Purpose : Choroidal nevus can cause overlying chronic retinal pigment epithelium (RPE) degenerative features but frank retinal invasion is exquisitely rare.

Methods : Retrospective review of 8 cases of choroidal nevus with retinal invasion with evaluation of clinical and imaging features.

Results : At time of diagnosis of choroidal nevus with retinal invasion, mean patient age was 65 years. Mean tumor basal diameter was 7 mm and mean thickness was 2.3 mm. Retinal invasion was ophthalmoscopically visible in all eyes. Related features included drusen (n=4/8) and RPE fibrous metaplasia (n=2/8). Overlying lipofuscin, subretinal fluid, RPE detachment, and retinal edema were absent. On B-scan ultrasonography, the lesion was dome-shaped (n=7/7) and echodense (n=6/7). Optical coherence tomography demonstrated outer retinal invasion (n=8/8) with additional inner retinal invasion (n=3/8). The tissue was hypo-autofluorescent at the site of invasion (n=6/7). Over mean follow-up of 40 months, tumor enlargement was detected in 2 eyes and managed with observation (<1 mm enlargement) or plaque radiotherapy (5 mm enlargement). Nevus hypo-autofluorescence was correlated with nevus stability (p=0.035).
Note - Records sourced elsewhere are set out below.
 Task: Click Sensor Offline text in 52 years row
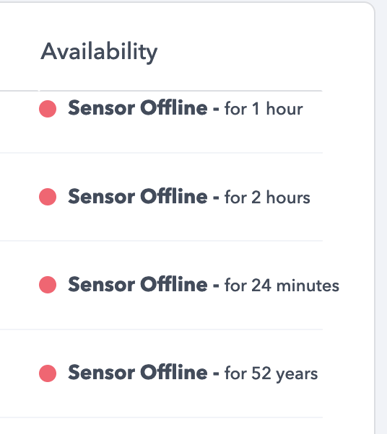coord(138,372)
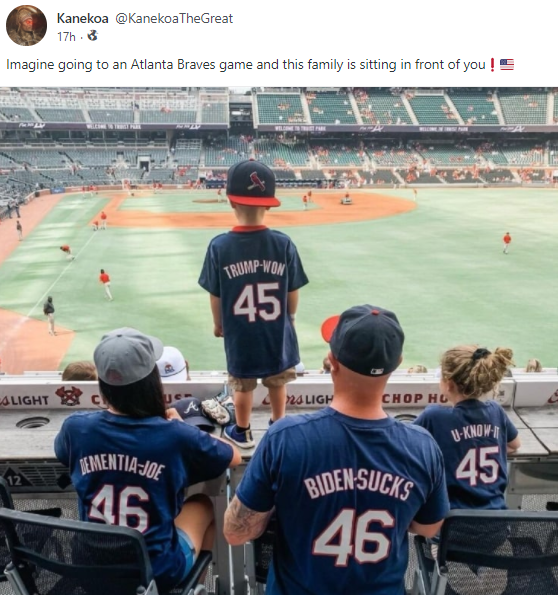Click the Braves tomahawk logo on the railing banner
This screenshot has width=558, height=595.
click(x=69, y=396)
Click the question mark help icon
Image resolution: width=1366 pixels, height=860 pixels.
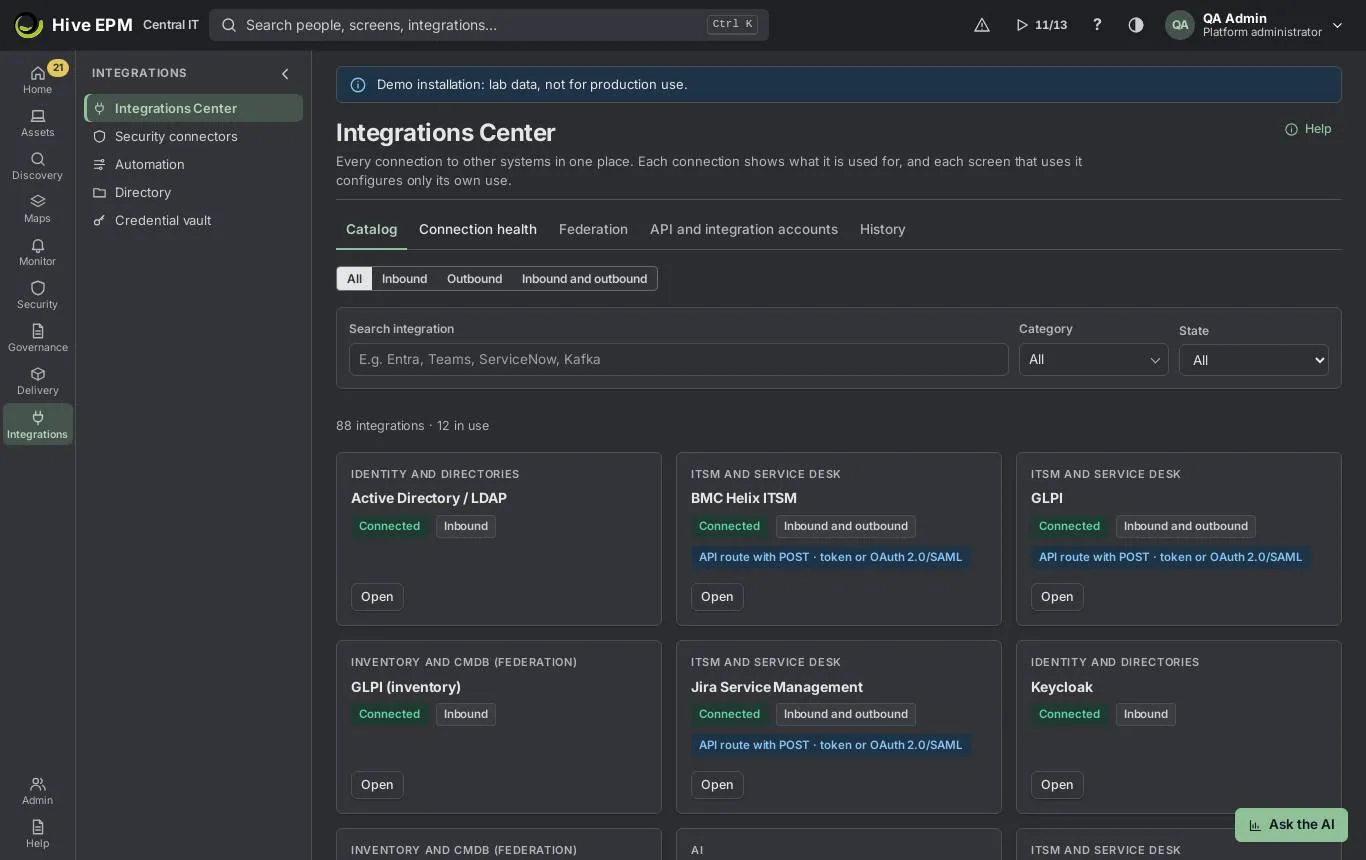pyautogui.click(x=1097, y=25)
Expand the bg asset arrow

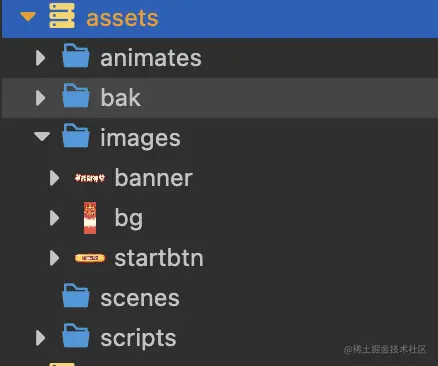54,218
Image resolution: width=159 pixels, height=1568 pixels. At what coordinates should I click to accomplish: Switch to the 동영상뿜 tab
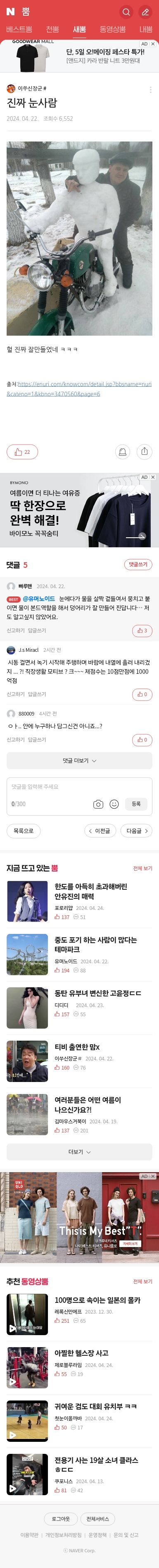click(113, 29)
Conclusions : Retinal invasion of choroidal nevus is rare. In this series of 8 cases, only one demonstrated transformation into melanoma over mean interval of 40 months. Long-term monitoring of such lesions is warranted.

This is an abstract that was submitted for the 2018 ARVO Annual Meeting, held in Honolulu, Hawaii, April 29 - May 3, 2018.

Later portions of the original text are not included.